Beefy Boxes and Bandwidth Generously Provided by pair Networks
Perl: the Markov chain saw
 
PerlMonks  

compare images

by Anonymous Monk
on Mar 11, 2006 at 06:05 UTC ( #535885=perlquestion: print w/replies, xml ) Need Help??
Anonymous Monk has asked for the wisdom of the Perl Monks concerning the following question:

Is there a Perl way to compare images with each other to see which images are identical?

I have a lot of user uploaded images on my server and a number of them are identical. I'm looking for a way to scan the directory and report back which images are identical.

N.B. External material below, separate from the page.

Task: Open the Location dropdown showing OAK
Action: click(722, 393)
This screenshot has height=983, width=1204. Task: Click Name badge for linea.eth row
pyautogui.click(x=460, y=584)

I searched here but didn't find anything and I wouldn't know what to search for on Cpan.

Replies are listed 'Best First'.
Re: compare images
by Fletch (Chancellor) on Mar 11, 2006 at 06:52 UTC

    Depends on what you mean by "identical images". If you want to check for copies of the same file, use something like Digest::MD5 or Digest::SHA1 and compare the generated digests (same digest, identical file contents; different digest, different pictures).

    If you mean "looks the same but the file's different" (e.g. a PNG that's been converted to a JPG of identical size) that'd be much more difficult (and I can't even think of where to tell you to start looking; although it'd probably involve some sorts of deep Computer Science academic literature).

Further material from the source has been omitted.